FOR IMMEDIATE RELEASE
Columbia Riverkeeper and Chelan County Public Utility District Settle Legal Dispute to End Unlawful Oil Pollution at Two Dams on Columbia River
Settlement marks first time a Columbia River PUD will reduce oil pollution pursuant to the Clean Water Act
March 20, 2019 (Wenatchee, WA)—Columbia Riverkeeper reached a settlement with Chelan County Public Utility District (PUD) to end uncontrolled toxic pollution from the Rock Island and Rocky Reach dams. This marks the first time that a PUD-operated dam on the Columbia River will comply with the Clean Water Act’s requirement that polluters obtain a permit to monitor and reduce harmful pollution.
“People rely on the Columbia River for clean water and healthy fish. Today’s settlement is part of a broader effort to reduce the threat of large oil spills from dams up and down the Columbia and Snake rivers and reduce toxic oil that routinely leaks into our rivers,” stated Brett VandenHeuvel, Executive Director of Columbia Riverkeeper.
The settlement requires the PUD to apply for pollution discharge permits from the Washington Department of Ecology and investigate switching to eco-friendly oils. Hydroelectric dams like Rock Island and Rocky Reach routinely discharge oil and other pollution to the Columbia River, which threaten fish, wildlife, and the people that rely on locally-caught fish. Pollution discharge permits required under the settlement will require that the PUD monitor and reduce the amount of pollution entering the Columbia.

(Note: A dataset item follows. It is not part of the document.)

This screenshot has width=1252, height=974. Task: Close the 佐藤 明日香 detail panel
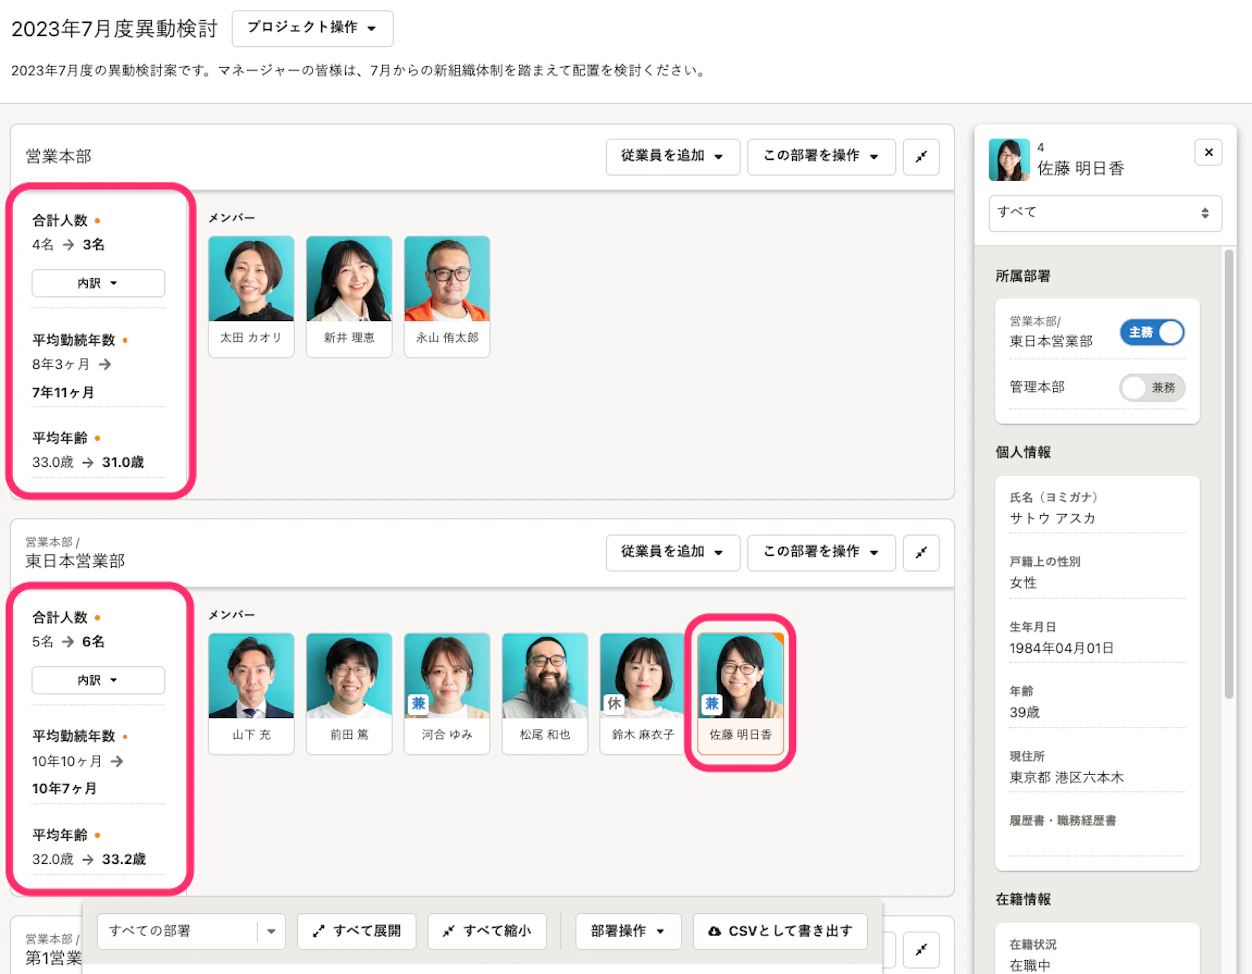1208,153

“The settlement sends a powerful message: PUDs have the same responsibility as private companies and the federal dam operators to reduce toxic pollution and prevent dangerous oil spills,” explains VandenHeuvel.
The settlement builds on Riverkeeper’s legal victories against the U.S. Army Corps of Engineers and the U.S. Bureau of Reclamation. In 2013, Riverkeeper sued the Corps for illegally discharging oil and other other pollution from the eight federal dams on the Columbia and Snake rivers without pollution permits required under the Clean Water Act. Riverkeeper brought a similar case against the U.S. Bureau of Reclamation in 2016 for unlawful pollution from the Grand Coulee Dam. Riverkeeper reached settlements with both federal agencies that required the agencies to obtain permits-to-pollute and investigate using less harmful oils in dam equipment.

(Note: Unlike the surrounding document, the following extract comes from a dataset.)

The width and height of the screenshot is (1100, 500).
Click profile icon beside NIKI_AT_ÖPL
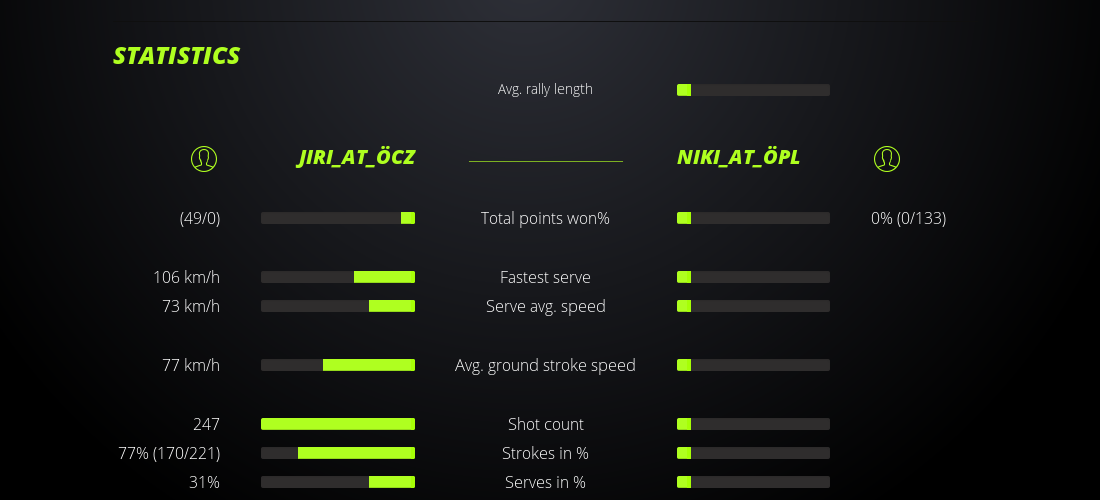pyautogui.click(x=886, y=158)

Last year, Riverkeeper sent notices of intent to sue to three PUDs that operate dams in the Columbia River: Douglas County, Grant County, and Chelan County PUDs. The Chelan PUD settlement, signed March 19, 2019, marks the first legal settlement.
Columbia Riverkeeper is a nonprofit organization working to protect and restore the Columbia River and all life connected to it. Riverkeeper’s staff attorneys and Brian Knutsen of Kampmeier Knutsen, PLLC represented Riverkeeper in the legal action against Chelan County PUD.
- Settlement Agreement with Chelan County PUD
- Notices of Intent to Sue the Douglas County, Chelan County, and Grant County Public Utility Districts.
- Information on Riverkeeper’s lawsuit against the U.S. Bureau of Reclamation related to oil spills at Grand Coulee Dam.
- Information on Riverkeeper’s lawsuit against the Army Corps related to oil spills at eight Columbia and Snake river dams.
- Lawsuit filed against the Douglas County PUD for unpermitted discharges from Wells Dam.
About Columbia Riverkeeper
Columbia Riverkeeper’s mission is to protect and restore the water quality of the Columbia River and all life connected to it, from the headwaters to the Pacific Ocean. Riverkeeper works with people in dozens of communities—rural and urban—with the same goals: protecting the health of their families and the places they love. Riverkeeper enforces environmental laws to stop illegal pollution, protects salmon habitat, and challenges harmful fossil fuel terminals. Riverkeeper is a member of Waterkeeper Alliance, the world’s fastest growing environmental movement, uniting more than 300 Waterkeeper organizations around the world.